Most of these “exclusionary zones” in which registrants cannot live, work, play, or perhaps even pass through should be considered to be, solidly and without any doubt, part of the “penalty” attached to a crime. The penalties that a crime carries are more than just incarceration. Aside from jail or prison, there are the statuses of being “on parole” and ‘/ or “on probation.” These are long-established and well known schemes by which offenders who are STILL BEING PUNISHED WITH A CRIMINAL SENTENCE IMPOSED ON THEM are given some limited and supervised freedom.
Anybody who says that “ex post facto” only means you can’t imprison somebody based on a new law that wasn’t on the books when the crime was committed is missing the boat, and not thinking straight. Ex Post Facto analysis anytime somebody’s freedom is significantly limited as a collateral effect of some prior crime that’s already had its due penalty imposed.

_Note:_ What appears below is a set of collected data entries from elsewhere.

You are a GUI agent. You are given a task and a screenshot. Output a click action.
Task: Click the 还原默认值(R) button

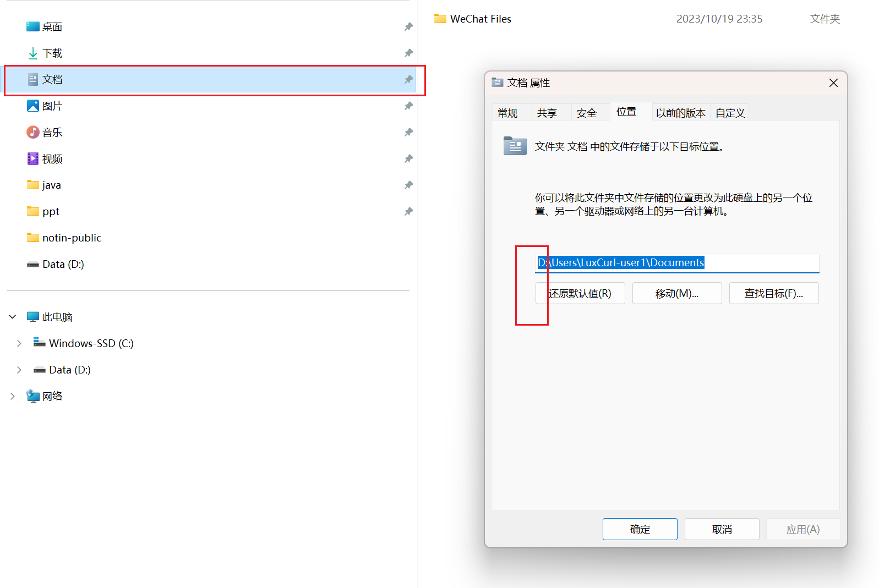click(x=580, y=293)
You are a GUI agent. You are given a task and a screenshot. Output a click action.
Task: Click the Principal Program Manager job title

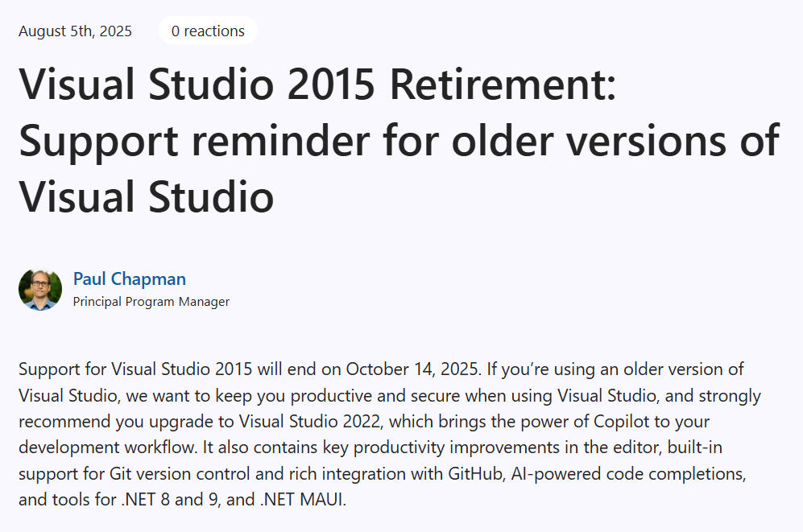point(151,302)
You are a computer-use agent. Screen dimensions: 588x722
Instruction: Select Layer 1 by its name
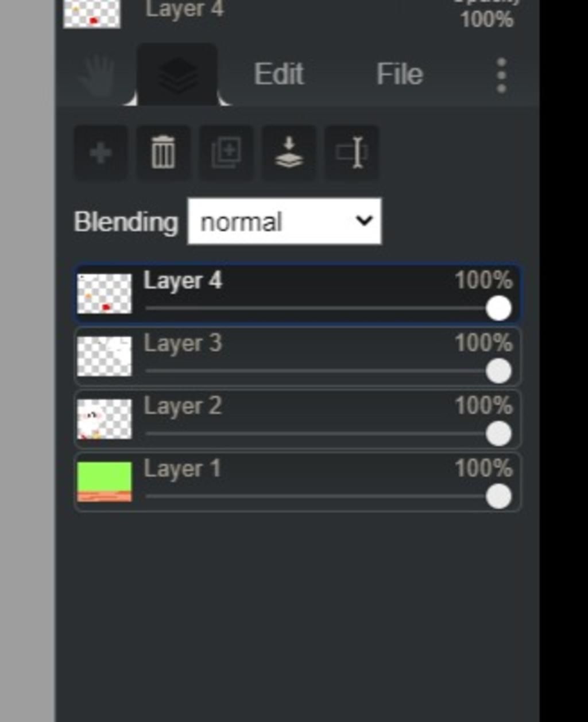coord(183,469)
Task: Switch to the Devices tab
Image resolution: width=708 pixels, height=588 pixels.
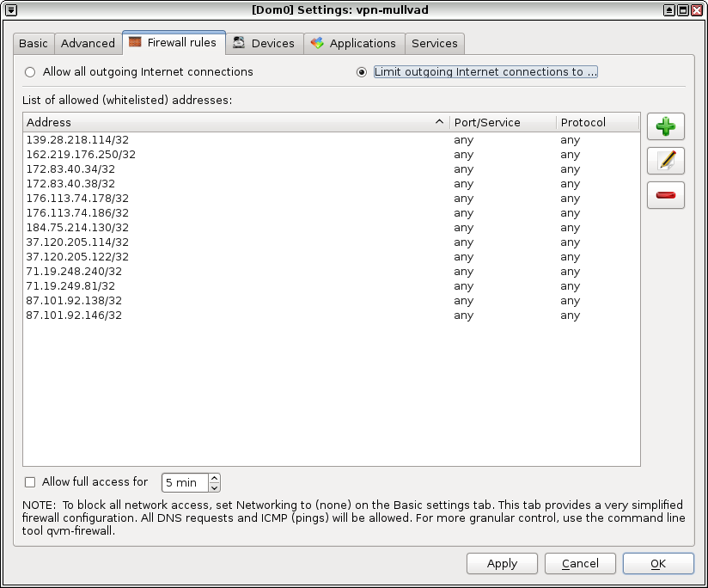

I would say the same thing for any government issued license or benefit, too.
If being a convicted felon doesn’t disqualify you from living in public housing projects TODAY, then any rule they may come up with in the future should only apply to people who committed their felonies AFTER the new rule took effect.

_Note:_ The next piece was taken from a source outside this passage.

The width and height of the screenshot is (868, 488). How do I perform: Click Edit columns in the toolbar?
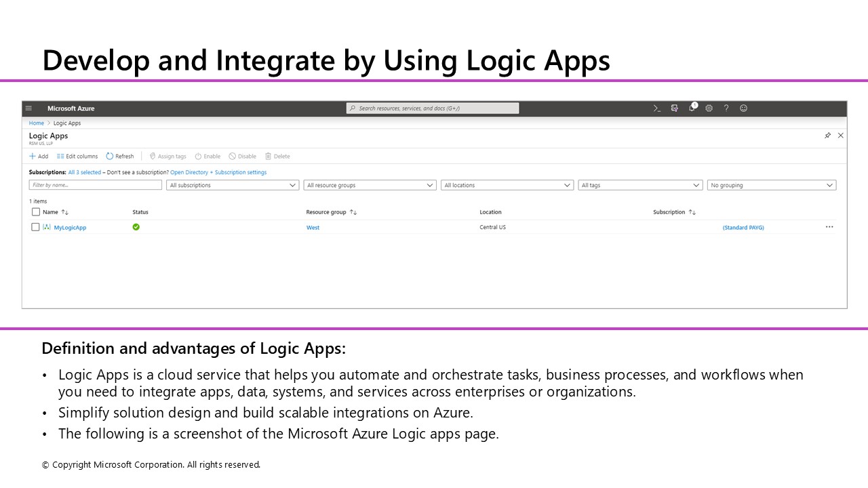coord(77,157)
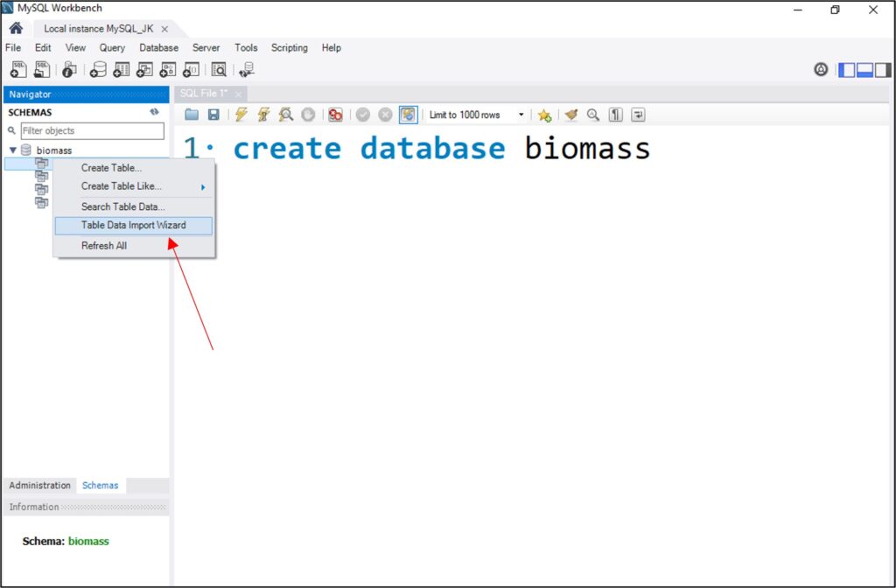The image size is (896, 588).
Task: Toggle the word wrap button in editor toolbar
Action: coord(638,115)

If getting a DUI / DWI doesn’t currently disqualify you from holding a General Contractor’s license in your state, it should not ever disqualify anybody who got a drunk driving conviction prior to a new rule that says you can’t have that construction / remodeling professional license if you’ve had a DUI.
Every criminal should be subject ONLY to the penalties (official penalties, imposed by the government), including restrictions on one’s liberty just for “public safety” reasons, that were part of the law and part of the original sentence in the case back when it was disposed of.